**Enunciado:**
Prossiga o texto sobre a intervenção do Estado na propriedade particular, começando logo depois do último trecho mostrado.

Resumo: Considerações sobre as formas de intervenção do Estado, suas restrições em relação ao particular, reforma agrária, indenizações, comparativo entre doutrinas e entendimentos jurisprudenciais.
Abstract: Considerations on the forms of state intervention, its restriction to the particular doctrines and understandings comparative jurisprudence.
Sumário: Introdução, 1. Propriedade e Função social, 2. Modalidades de Restrições do Estado ao Direito de Propriedade do Particular, 2.1. Limitação Administrativa, 2.2. Servidão Administrativa, 2.3. Ocupação Temporária, 2.4. Requisição Administrativa, 2.5. Tombamento, 2.6. Desapropriação, 3. Visão doutrinária, Conceitos, 3.1. Desapropriação e suas fases. 3.2. Desapropriação para fins de reforma agrária. Conclusão.
Sumary: Introduction 1. Property and Social Function, 2. Restrictions on the modalities of the state's Private Property Rights, 2.1 Administrative Limitation, 2.2. Easement Administrative, 2.3.Temporary Occupation, 2.4. Request Administrative 2.5. Tipping, 2.6 Expropriation, 3. Doctrinal views, concepts, 3.1. Expropriation and its phases, 3.2. Expropriation for agrarian reform purposes. Conclusion.

**Material fornecido:**

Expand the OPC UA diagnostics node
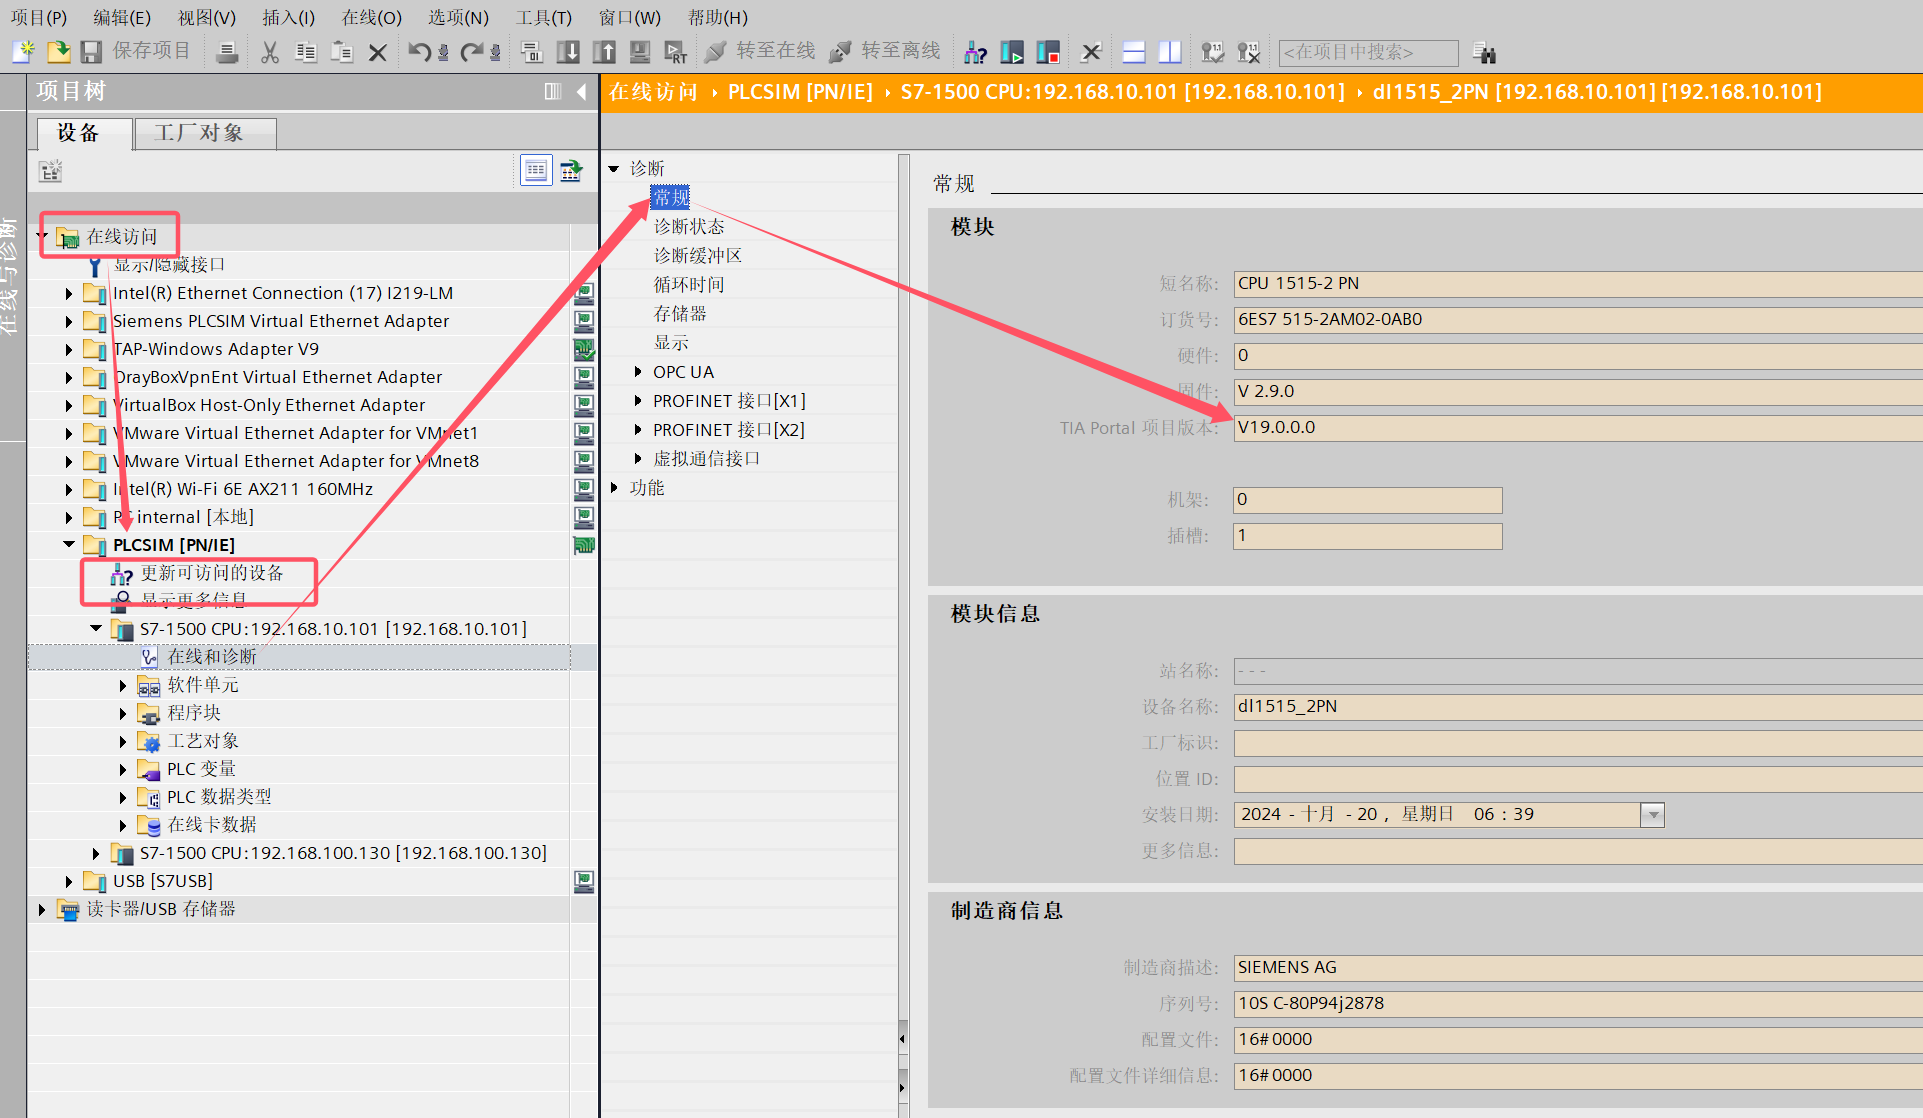Screen dimensions: 1923x1118 tap(638, 372)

**Resolução:**
Palavras-chave: função social, desapropriação, propriedade privada.
Keywords: social function, expropriation, private property.
Introdução
Este trabalho fará breves considerações sobre as intervenções Estatais, as formas como cada restrição atingem o particular, seus procedimentos e indenizações quando couber, como a legislação, doutrina e jurisprudência visualizam essas intervenções e como a Constituição Federal garante ao Estado a não inconstitucionalidade da restrição.
1. Propriedade e Função social
A Constituição Federal no artigo 5° incisos XXII e XXIII, estabelecem como uma das garantias fundamentais, o direito de propriedade, direito esse de uso, e de gozo que vem condicionado a ser cumprida a função social da mesma:
“Art. 5° Todos são iguais perante a lei, sem distinção de qualquer natureza, garantindo-se aos brasileiros e aos estrangeiros residentes no país a inviolabilidade do direito à vida, à liberdade, à igualdade, à segurança e à propriedade, nos termos seguintes:
(...)
XXII – é garantido o direito de propriedade;
XXIII – a propriedade atenderá a sua função social;”
Atualmente, a propriedade deixa de ser um direito absoluto e individual, prevalecendo o princípio da função social da propriedade, previsto também de forma clara na Constituição Federal de 1988:
“Art. 170. A ordem econômica, fundada na valorização do trabalho humano e na livre iniciativa, tem por fim assegurar a todos existência digna, conforme os ditames da justiça social, observados os seguintes princípios;
(...)
II – propriedade privada;
III – função social da propriedade; ”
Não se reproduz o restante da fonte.